## [WORK TO BE COMPLETED]
From the first line of the records through the line containing "Select the +1,14 % dividend yield cell", retype every line exactly and nothing else.

******************************

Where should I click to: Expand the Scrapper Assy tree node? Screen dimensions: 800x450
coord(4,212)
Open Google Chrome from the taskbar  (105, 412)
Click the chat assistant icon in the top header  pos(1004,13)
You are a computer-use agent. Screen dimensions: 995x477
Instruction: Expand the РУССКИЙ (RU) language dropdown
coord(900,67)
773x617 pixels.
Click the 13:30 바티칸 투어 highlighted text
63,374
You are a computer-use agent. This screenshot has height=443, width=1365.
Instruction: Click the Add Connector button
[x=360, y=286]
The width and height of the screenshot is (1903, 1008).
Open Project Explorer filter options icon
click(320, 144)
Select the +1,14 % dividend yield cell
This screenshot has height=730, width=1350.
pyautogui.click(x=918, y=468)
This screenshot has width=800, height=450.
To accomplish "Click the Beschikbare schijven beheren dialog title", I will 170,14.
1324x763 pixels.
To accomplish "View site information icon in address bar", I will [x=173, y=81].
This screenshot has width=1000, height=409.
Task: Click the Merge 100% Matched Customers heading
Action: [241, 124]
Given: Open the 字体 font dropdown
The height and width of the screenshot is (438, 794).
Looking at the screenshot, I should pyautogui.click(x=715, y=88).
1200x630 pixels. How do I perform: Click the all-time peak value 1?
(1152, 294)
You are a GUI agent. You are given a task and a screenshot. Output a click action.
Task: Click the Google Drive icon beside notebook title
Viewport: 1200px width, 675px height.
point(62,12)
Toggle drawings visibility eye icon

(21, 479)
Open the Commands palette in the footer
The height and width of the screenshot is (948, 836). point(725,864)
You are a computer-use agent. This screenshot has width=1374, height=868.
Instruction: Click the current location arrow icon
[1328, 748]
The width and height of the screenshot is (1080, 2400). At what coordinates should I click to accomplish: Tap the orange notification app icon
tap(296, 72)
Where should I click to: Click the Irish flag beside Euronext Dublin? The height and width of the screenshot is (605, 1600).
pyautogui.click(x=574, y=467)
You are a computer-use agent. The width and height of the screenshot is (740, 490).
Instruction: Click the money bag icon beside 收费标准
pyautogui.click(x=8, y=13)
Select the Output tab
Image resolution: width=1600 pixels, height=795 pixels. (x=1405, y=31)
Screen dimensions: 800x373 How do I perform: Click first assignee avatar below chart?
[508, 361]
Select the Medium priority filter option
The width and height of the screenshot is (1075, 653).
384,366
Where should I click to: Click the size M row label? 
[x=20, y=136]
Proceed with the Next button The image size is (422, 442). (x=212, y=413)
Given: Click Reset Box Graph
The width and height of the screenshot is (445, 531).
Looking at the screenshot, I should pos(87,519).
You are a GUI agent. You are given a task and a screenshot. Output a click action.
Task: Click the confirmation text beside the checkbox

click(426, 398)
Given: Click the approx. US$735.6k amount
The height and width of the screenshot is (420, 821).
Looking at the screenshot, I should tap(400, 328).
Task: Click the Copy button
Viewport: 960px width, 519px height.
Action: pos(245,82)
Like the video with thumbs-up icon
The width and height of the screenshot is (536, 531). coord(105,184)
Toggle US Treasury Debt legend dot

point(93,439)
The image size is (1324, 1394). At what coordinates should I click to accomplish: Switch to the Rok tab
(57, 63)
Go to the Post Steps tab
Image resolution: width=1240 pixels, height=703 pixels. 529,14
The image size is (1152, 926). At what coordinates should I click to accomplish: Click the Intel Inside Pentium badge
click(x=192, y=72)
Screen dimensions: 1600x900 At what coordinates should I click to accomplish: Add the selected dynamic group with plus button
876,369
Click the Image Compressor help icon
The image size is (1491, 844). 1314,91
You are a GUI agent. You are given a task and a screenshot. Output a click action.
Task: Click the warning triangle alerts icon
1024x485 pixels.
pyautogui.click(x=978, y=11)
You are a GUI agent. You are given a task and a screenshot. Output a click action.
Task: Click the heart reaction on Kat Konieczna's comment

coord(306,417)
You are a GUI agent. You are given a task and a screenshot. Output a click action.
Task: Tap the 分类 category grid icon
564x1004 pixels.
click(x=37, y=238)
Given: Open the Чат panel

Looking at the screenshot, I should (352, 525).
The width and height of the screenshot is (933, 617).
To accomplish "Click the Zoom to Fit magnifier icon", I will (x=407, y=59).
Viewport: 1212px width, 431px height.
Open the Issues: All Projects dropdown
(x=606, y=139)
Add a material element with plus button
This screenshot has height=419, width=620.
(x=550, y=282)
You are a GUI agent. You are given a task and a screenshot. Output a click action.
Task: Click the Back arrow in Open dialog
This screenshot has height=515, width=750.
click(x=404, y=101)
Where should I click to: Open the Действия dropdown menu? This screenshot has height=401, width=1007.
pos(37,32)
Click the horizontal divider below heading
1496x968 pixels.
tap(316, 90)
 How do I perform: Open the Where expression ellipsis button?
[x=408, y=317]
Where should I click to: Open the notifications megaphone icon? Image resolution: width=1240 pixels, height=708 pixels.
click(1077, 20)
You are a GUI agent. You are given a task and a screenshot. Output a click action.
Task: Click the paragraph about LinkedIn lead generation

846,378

******************************

## [YOUR RESPONSE]
Where should I click to: Expand the Scrapper Assy tree node? Screen dimensions: 800x450
coord(4,212)
Open Google Chrome from the taskbar  (105, 412)
Click the chat assistant icon in the top header  pos(1004,13)
You are a computer-use agent. Screen dimensions: 995x477
Instruction: Expand the РУССКИЙ (RU) language dropdown
coord(900,67)
773x617 pixels.
Click the 13:30 바티칸 투어 highlighted text
63,374
You are a computer-use agent. This screenshot has height=443, width=1365.
Instruction: Click the Add Connector button
[x=360, y=286]
The width and height of the screenshot is (1903, 1008).
Open Project Explorer filter options icon
click(320, 144)
Select the +1,14 % dividend yield cell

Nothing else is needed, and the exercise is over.